Me trepé a mi litera, ya que me tocó arriba, y cuando me deslicé en aquellas sábanas azules que cubrían el mattress, un «diantre perdí 3 costillas«, salió de mi boca. Dos “esprines” me punzaron. Mi amiga Brenda, quien es muy sincera, buscó en su celular las fotos publicadas. “Miren, ¿dónde está el Playstation, el balcón bueno, las cortinas que tapan la claridad. ¿Dónde está todo eso? Me siento engañada”, dijo riendo pero seria.
A las 9:00 p.m. encendimos el aire para que enfríara aquel caluroso apartamento y mientras pasaban los minutos, aumentaba el calor. Tuvimos que dormir sudados las próximas dos noches porque el aire nunca, nunca pero nunca enfrió. Los cuatro amigos parecíamos un snicker derretido dentro de un carro a las 12 del medio día bajo el sol del Caribe. Nada parecía como en las fotos.

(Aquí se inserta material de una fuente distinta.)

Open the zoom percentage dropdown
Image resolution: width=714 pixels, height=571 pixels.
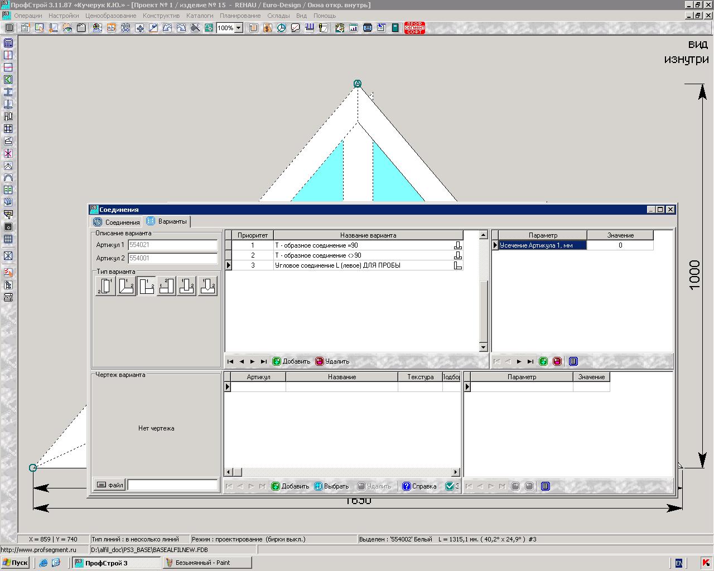click(x=239, y=28)
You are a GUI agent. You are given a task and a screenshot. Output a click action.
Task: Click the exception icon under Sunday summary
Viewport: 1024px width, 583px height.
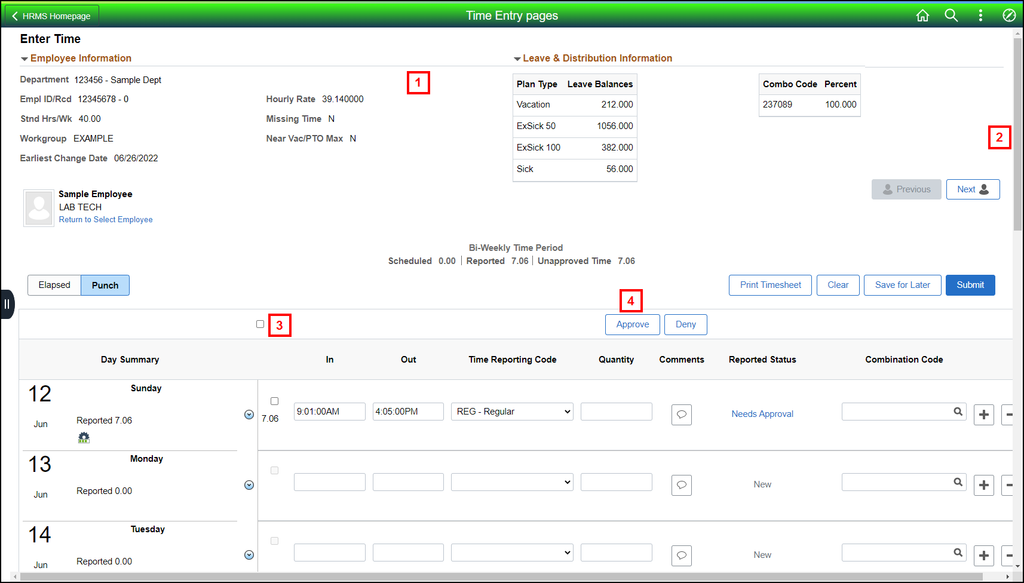coord(84,438)
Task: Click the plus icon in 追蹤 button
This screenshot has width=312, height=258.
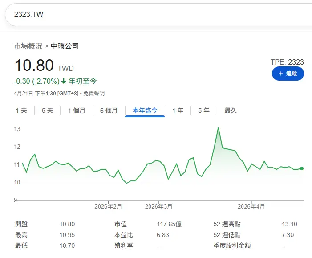Action: click(280, 74)
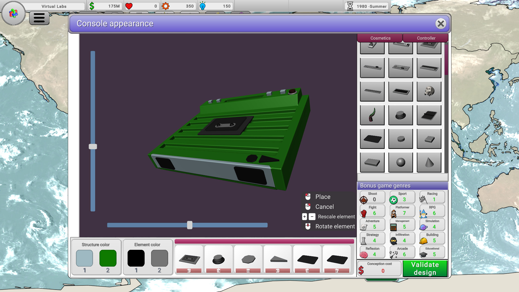The height and width of the screenshot is (292, 519).
Task: Remove the octagon element with trash icon
Action: point(248,271)
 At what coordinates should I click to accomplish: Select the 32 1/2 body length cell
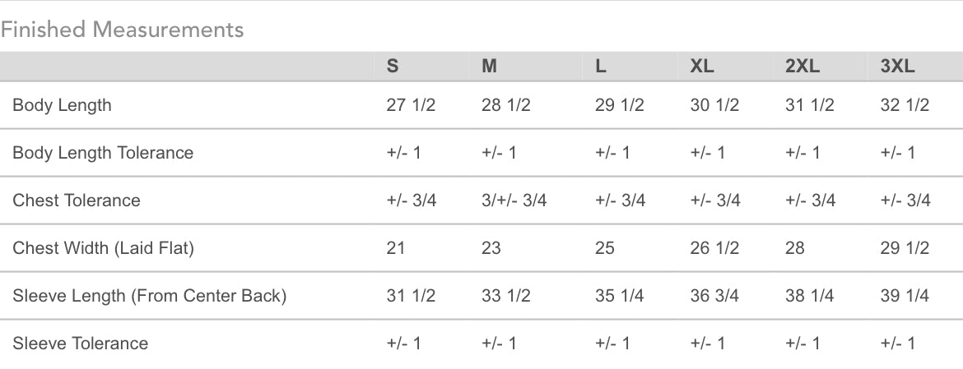point(905,105)
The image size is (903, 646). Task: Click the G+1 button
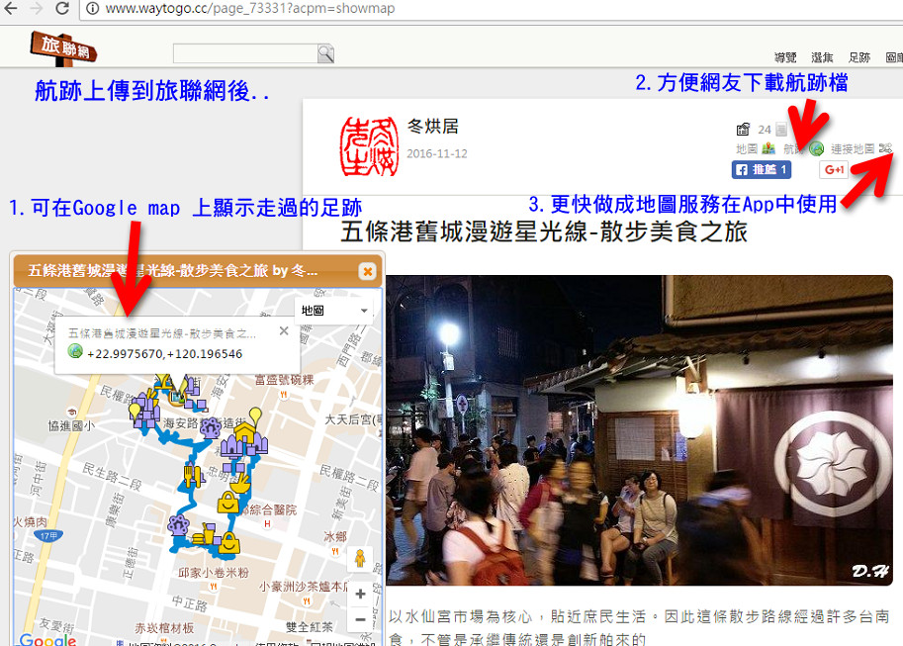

En mi memoria y olfato quedará para siempre el mal olor de los gabinetes y la mala vibra en general que presenciamos. No todo lo que es oro brilla, dicen. Esta es una de muchas historias de puertorriqueños que se han alojado en un Airbnb en nuestra Isla del Encanto y terminan viviendo experiencias desagradables, engañosas, a altos precios y con sabor a estafa.